§ **Task to carry out**
Only the lines below starting at the one that contains "Given: Remove the" and ending at the one that contains "This screenshot has height=240, width=346." are to be reproduced, exactly and with both ends kept.

§ **Data**

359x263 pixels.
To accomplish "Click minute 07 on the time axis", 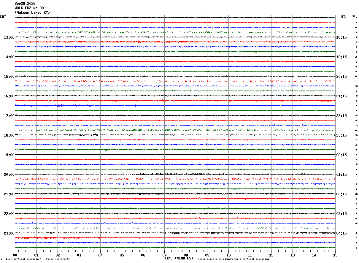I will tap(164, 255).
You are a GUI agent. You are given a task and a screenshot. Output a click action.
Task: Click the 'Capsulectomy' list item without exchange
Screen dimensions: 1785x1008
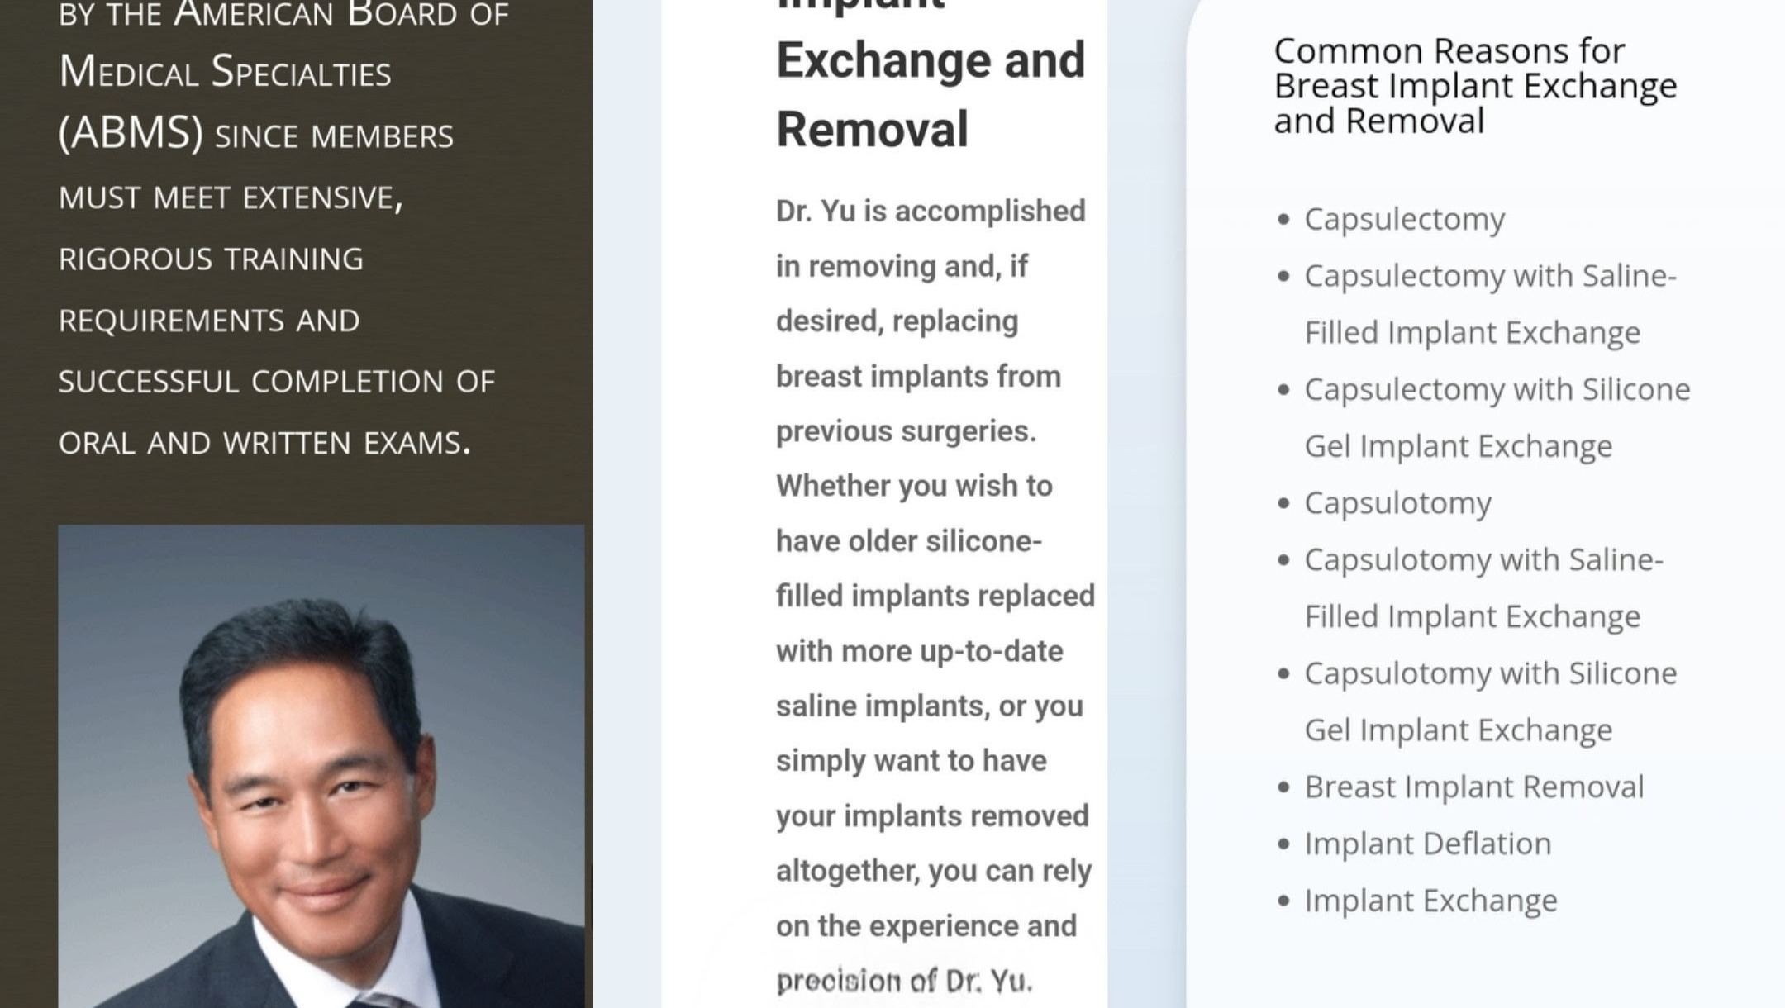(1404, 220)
--
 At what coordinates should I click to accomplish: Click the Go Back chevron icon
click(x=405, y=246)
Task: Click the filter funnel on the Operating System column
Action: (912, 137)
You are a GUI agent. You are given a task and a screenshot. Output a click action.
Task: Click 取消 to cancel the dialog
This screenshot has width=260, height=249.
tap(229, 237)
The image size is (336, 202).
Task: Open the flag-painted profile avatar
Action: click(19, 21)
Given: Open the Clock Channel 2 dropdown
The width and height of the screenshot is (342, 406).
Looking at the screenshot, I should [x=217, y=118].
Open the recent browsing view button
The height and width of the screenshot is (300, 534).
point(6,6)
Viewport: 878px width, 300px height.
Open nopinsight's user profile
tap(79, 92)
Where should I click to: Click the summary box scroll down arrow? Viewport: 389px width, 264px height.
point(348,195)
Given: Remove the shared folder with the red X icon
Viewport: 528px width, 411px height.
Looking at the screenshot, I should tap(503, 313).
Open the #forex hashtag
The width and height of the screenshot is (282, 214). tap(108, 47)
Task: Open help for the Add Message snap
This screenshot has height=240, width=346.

§ **Written reply**
Given: Remove the shared folder with the red X icon
Viewport: 528px width, 411px height.
Looking at the screenshot, I should tap(503, 313).
Open the #forex hashtag
The width and height of the screenshot is (282, 214). tap(108, 47)
Task: Open help for the Add Message snap
This screenshot has height=240, width=346.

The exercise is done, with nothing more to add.